__TEXT SHOWN__

Other experiences of the first four and a half decades of this century – the hated Peace Preservation Laws of 1925 and 1928, the ‘thought police’, the partiality of judges, police and prosecutors – did nothing to familiarise the Japanese people with the idea of political rights. Such notions had to wait for the programme to ‘democratise’ Japan after its defeat in 1945. An important effort was then made to help ordinary citizens perceive their legal rights. But was it the great watershed in Japanese legal history that it is supposed to have been?
There can be no doubt that much has changed because of the intervention of the United States occupation. Few Japanese today are afraid to speak their mind. And there exists a fairly common idea that the government has, at the very least, an
obligation
to show benevolence. Benevolence is no longer something voluntarily bestowed on the nation by the emperor.

__TASKS TO PERFORM__
[1] Transcribe the passage on political rights in Japan in full, reproducing every word and punctuation mark as it stands.
[2] In the listing, restate word for word the lines starting with the one containing "Copy the diagnostic ID with clipboard icon" and continuing through the one containing "coord(36,247)", both included, and give nothing else.
The passage and the listing have no connection to each other.

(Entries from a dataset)
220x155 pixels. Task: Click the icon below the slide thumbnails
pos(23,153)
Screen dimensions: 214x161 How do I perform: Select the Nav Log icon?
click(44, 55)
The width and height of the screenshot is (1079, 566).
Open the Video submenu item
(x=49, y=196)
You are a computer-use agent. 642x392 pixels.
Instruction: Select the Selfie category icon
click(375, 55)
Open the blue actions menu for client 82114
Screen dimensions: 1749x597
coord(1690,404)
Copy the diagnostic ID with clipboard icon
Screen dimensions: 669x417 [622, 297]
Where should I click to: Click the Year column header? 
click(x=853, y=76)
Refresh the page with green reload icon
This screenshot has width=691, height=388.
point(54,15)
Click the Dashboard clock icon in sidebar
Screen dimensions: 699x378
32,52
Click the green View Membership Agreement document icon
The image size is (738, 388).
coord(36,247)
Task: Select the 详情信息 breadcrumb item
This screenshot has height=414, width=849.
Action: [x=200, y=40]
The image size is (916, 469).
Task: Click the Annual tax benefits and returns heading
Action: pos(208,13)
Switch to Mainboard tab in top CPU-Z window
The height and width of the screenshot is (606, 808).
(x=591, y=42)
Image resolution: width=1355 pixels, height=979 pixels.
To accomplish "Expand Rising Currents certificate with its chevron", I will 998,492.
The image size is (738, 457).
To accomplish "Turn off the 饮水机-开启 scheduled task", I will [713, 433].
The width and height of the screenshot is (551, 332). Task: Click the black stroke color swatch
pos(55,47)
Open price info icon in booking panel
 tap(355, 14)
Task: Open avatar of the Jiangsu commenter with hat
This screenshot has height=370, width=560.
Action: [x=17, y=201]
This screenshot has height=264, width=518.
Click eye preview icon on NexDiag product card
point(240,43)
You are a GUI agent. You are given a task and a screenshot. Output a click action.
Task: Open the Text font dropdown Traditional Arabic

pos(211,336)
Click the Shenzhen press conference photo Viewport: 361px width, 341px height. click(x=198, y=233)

__ANSWERS PER TASK__
[1]
Other experiences of the first four and a half decades of this century – the hated Peace Preservation Laws of 1925 and 1928, the ‘thought police’, the partiality of judges, police and prosecutors – did nothing to familiarise the Japanese people with the idea of political rights. Such notions had to wait for the programme to ‘democratise’ Japan after its defeat in 1945. An important effort was then made to help ordinary citizens perceive their legal rights. But was it the great watershed in Japanese legal history that it is supposed to have been?
There can be no doubt that much has changed because of the intervention of the United States occupation. Few Japanese today are afraid to speak their mind. And there exists a fairly common idea that the government has, at the very least, an
obligation
to show benevolence. Benevolence is no longer something voluntarily bestowed on the nation by the emperor.

[2]
Copy the diagnostic ID with clipboard icon
Screen dimensions: 669x417 [622, 297]
Where should I click to: Click the Year column header? 
click(x=853, y=76)
Refresh the page with green reload icon
This screenshot has width=691, height=388.
point(54,15)
Click the Dashboard clock icon in sidebar
Screen dimensions: 699x378
32,52
Click the green View Membership Agreement document icon
The image size is (738, 388).
coord(36,247)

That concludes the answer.